Unfortunately, if the model you want to use has a value other than mecab for word_tokenizer_type, that model is not currently supported by Elasticsearch. We welcome feedback regarding any specific word tokenizer types (word_tokenizer_type) for which support is required.

Once you have decided on a model to import, the steps required to import are the same as for an English model. First, use eland_import_hub_model to import the model into Elasticsearch. Refer to this page for how to use eland_import_hub_model.

!eland_import_hub_model \
--url "https://your.elasticserach" \
--es-api-key "your_api_key" \
--hub-model-id cl-tohoku/bert-base-japanese-v2 \
--task-type text_embedding \
--start

Once the model has been imported successfully, it will be displayed under Machine Learning > Model Management > Trained Models in Kibana. Open the model “Config” tab to see that “bert_ja” is used for tokenization and the model is set up correctly to handle Japanese.

Inference configuration

Once the model upload is complete, let’s test it out. Click a button in the Actions column to open the menu.

Actions

Select “Test model”, then enter any Japanese phrase under “Input text” and click the “Test” button.

Test trained model

You will then be able to see that the model vectorized the Japanese text you input into a numerical string, as shown here. It seems to be working correctly.

Implementing semantic search using vector embeddings

Now that the model has been uploaded, we can implement semantic search (vector search) functionality in Elasticsearch.

First, in order to perform a vector search, it is necessary to index the vector values in which the original Japanese text was embedded.
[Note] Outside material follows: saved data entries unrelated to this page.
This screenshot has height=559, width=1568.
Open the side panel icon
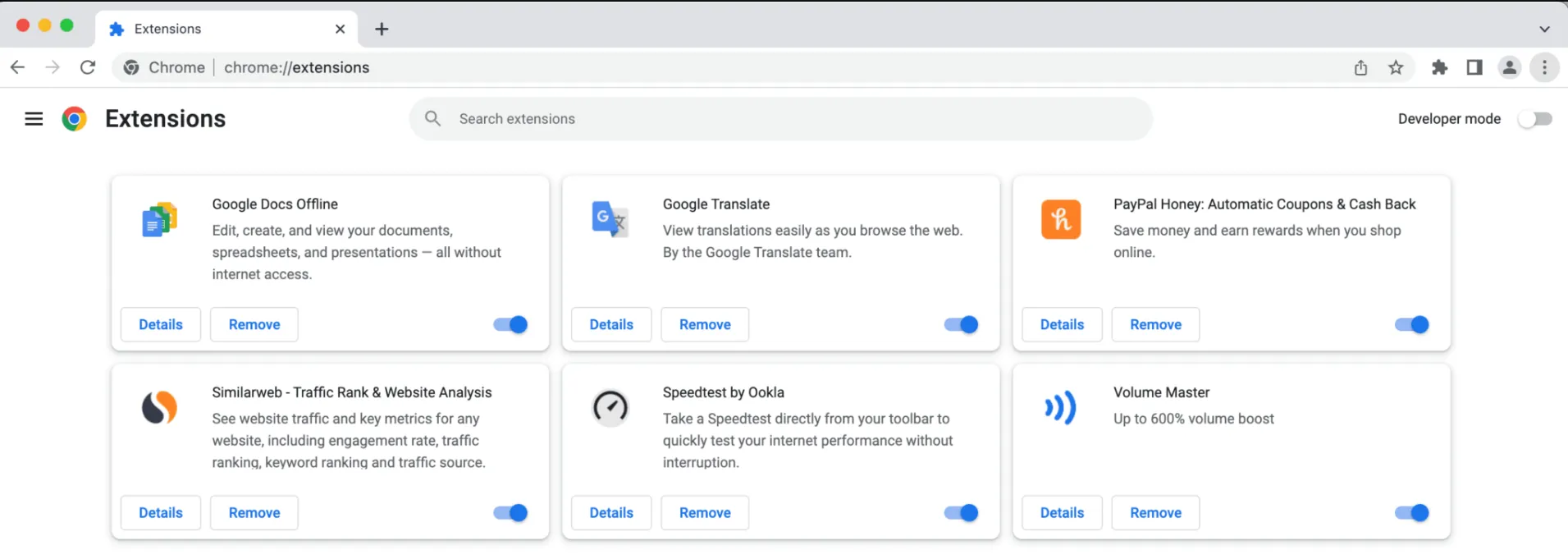(1474, 67)
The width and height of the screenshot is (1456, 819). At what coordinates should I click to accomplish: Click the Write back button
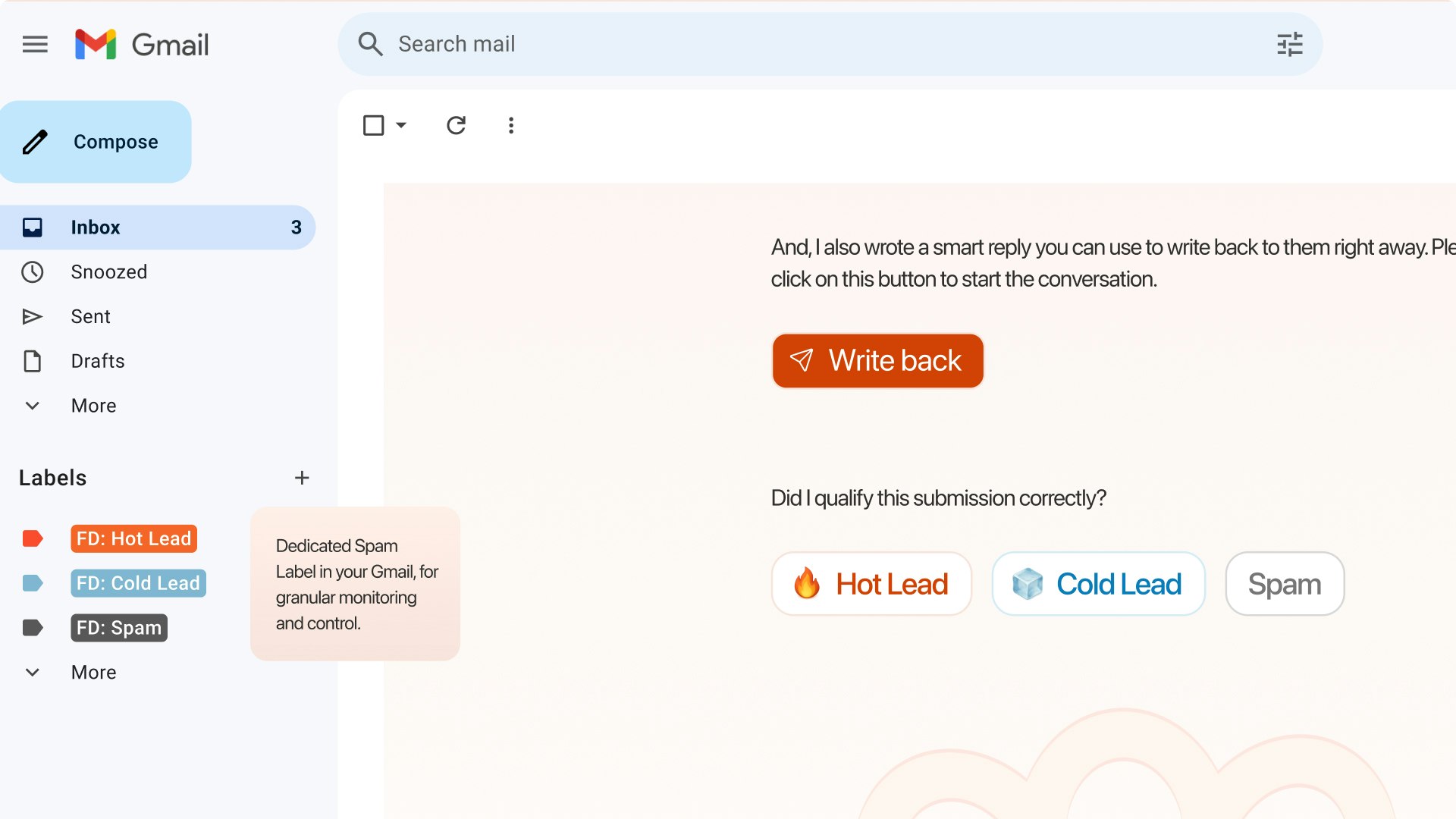click(x=877, y=361)
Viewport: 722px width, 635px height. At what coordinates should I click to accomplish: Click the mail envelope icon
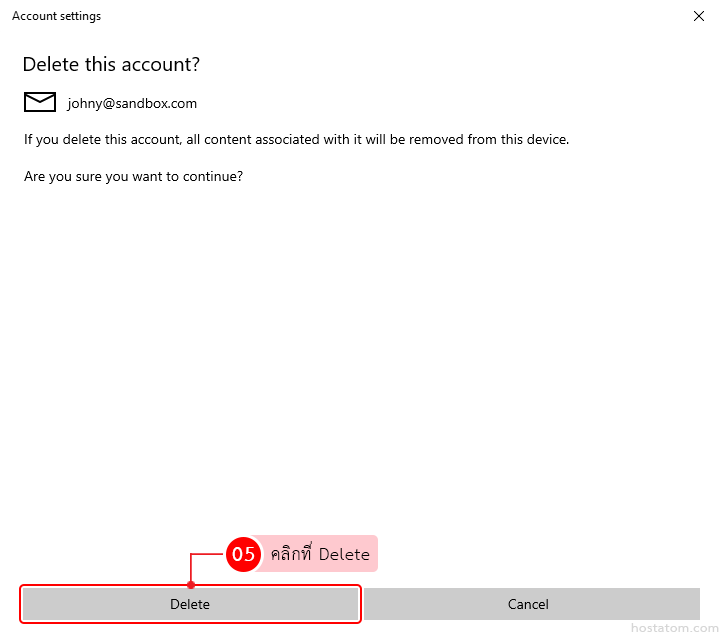point(40,102)
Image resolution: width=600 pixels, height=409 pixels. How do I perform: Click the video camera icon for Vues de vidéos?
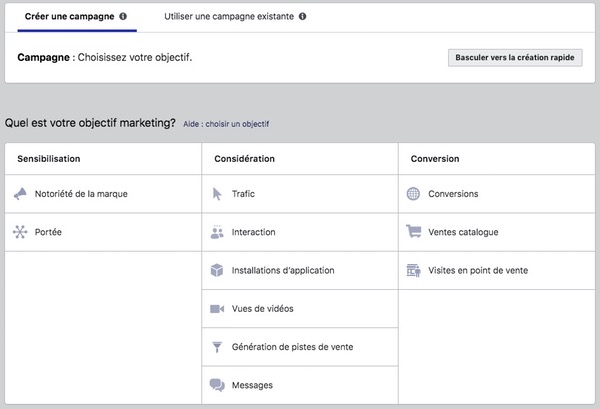217,309
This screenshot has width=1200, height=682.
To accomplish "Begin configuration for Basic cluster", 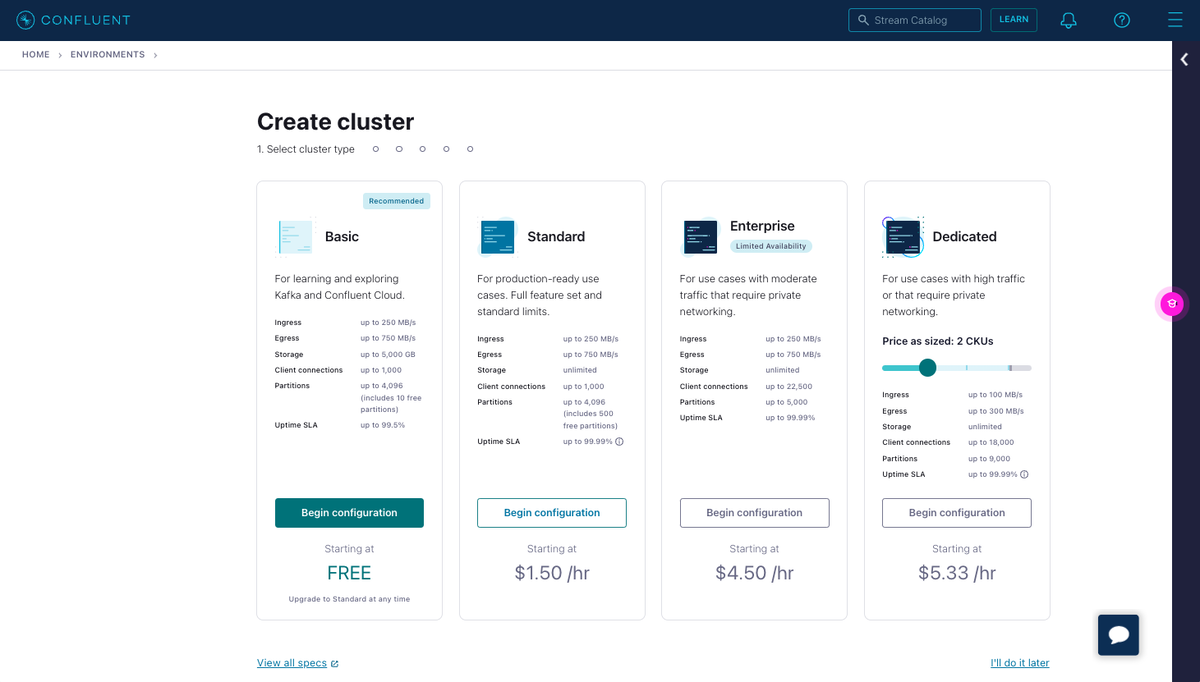I will (x=349, y=513).
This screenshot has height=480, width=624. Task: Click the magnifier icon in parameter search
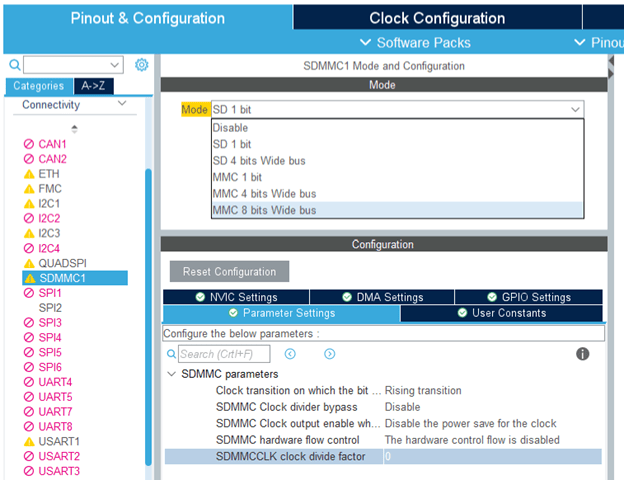[x=171, y=354]
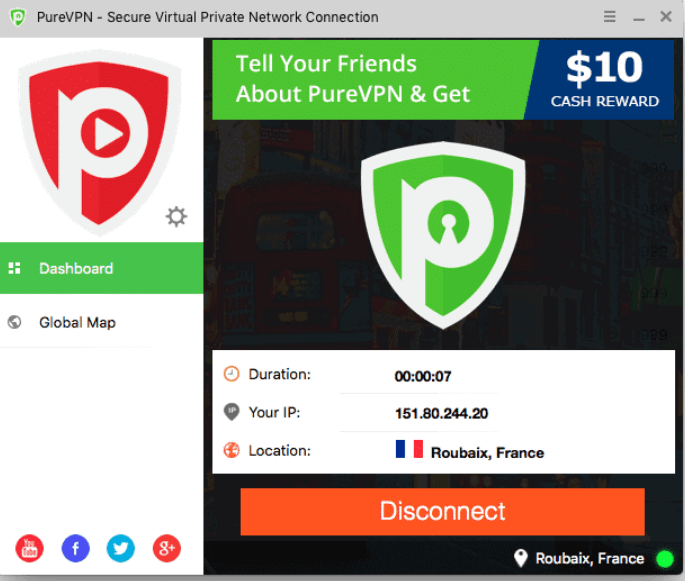Click the Disconnect button
The width and height of the screenshot is (685, 581).
pyautogui.click(x=443, y=512)
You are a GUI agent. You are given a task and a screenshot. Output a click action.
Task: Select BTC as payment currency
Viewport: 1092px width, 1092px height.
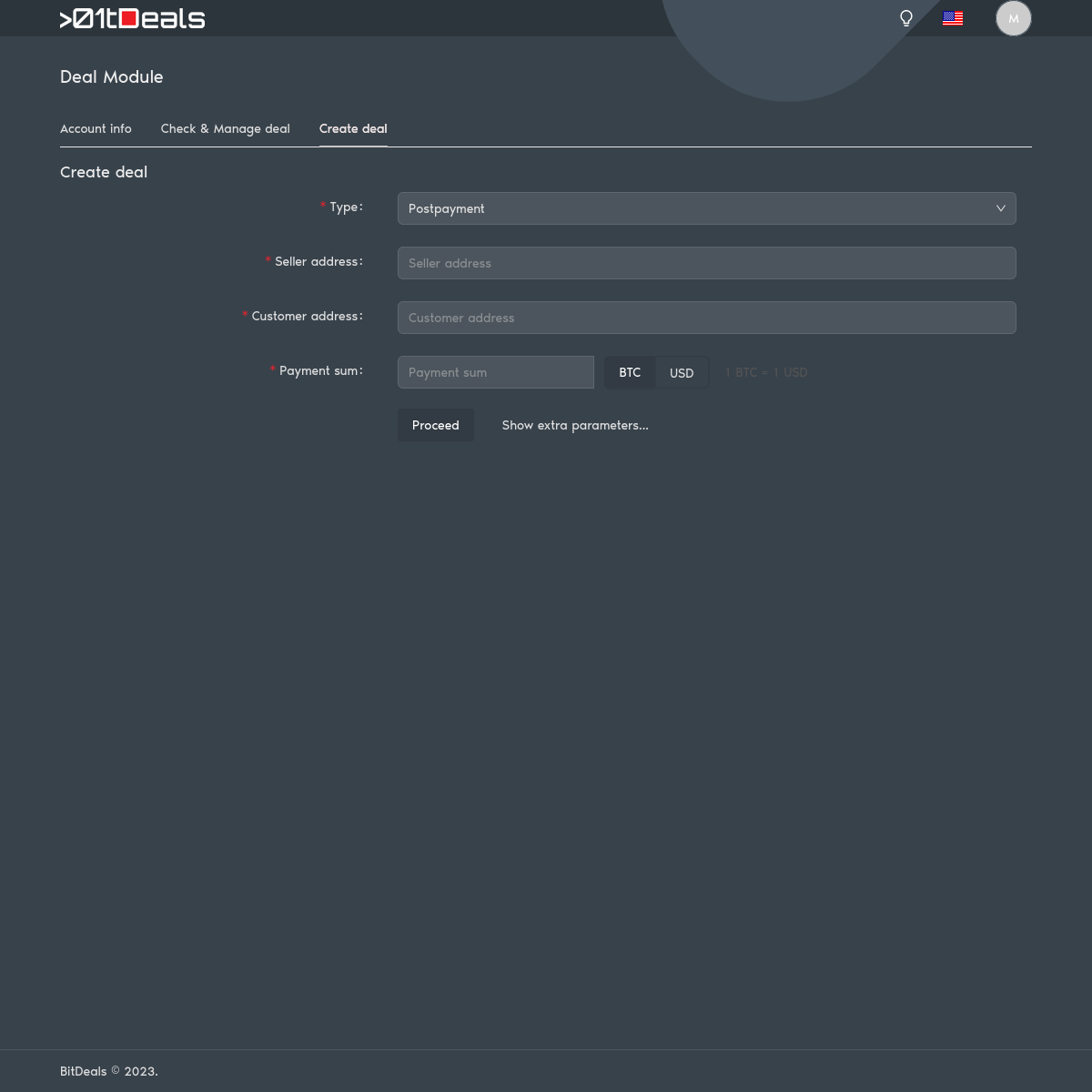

To do this, we will create a pipeline that includes an inference processor to vectorize the Japanese text before it is input into the index using the model uploaded earlier.

PUT _ingest/pipeline/japanese-text-embeddings
{
  "description": "Text embedding pipeline",
  "processors": [
    {
      "inference": {
        "model_id": "cl-tohoku__bert-base-japanese-v2",
        "target_field": "text_embedding",
        "field_map": {
          "title": "text_field"
        }
      }
    }
  ],
  "on_failure": [
    {
      "set": {
        "description": "Index document to 'failed-<index>'",
        "field": "_index",
        "value": "failed-{{{_index}}}"
      }
    },
    {
      "set": {
        "description": "Set error message",
        "field": "ingest.failure",
        "value": "{{_ingest.on_failure_message}}"
      }
    }
  ]
}

When the inference processor is used, the model specified in model_id is applied to the text saved in the target field (in this case, title) and the output thereof is stored in target_field. Additionally, each model expects a different field (in this case, text_field) for the input value for the process. For that reason, field_map is used to specify the correspondence between the actual input field for the target of the process and the field name expected by the ML model.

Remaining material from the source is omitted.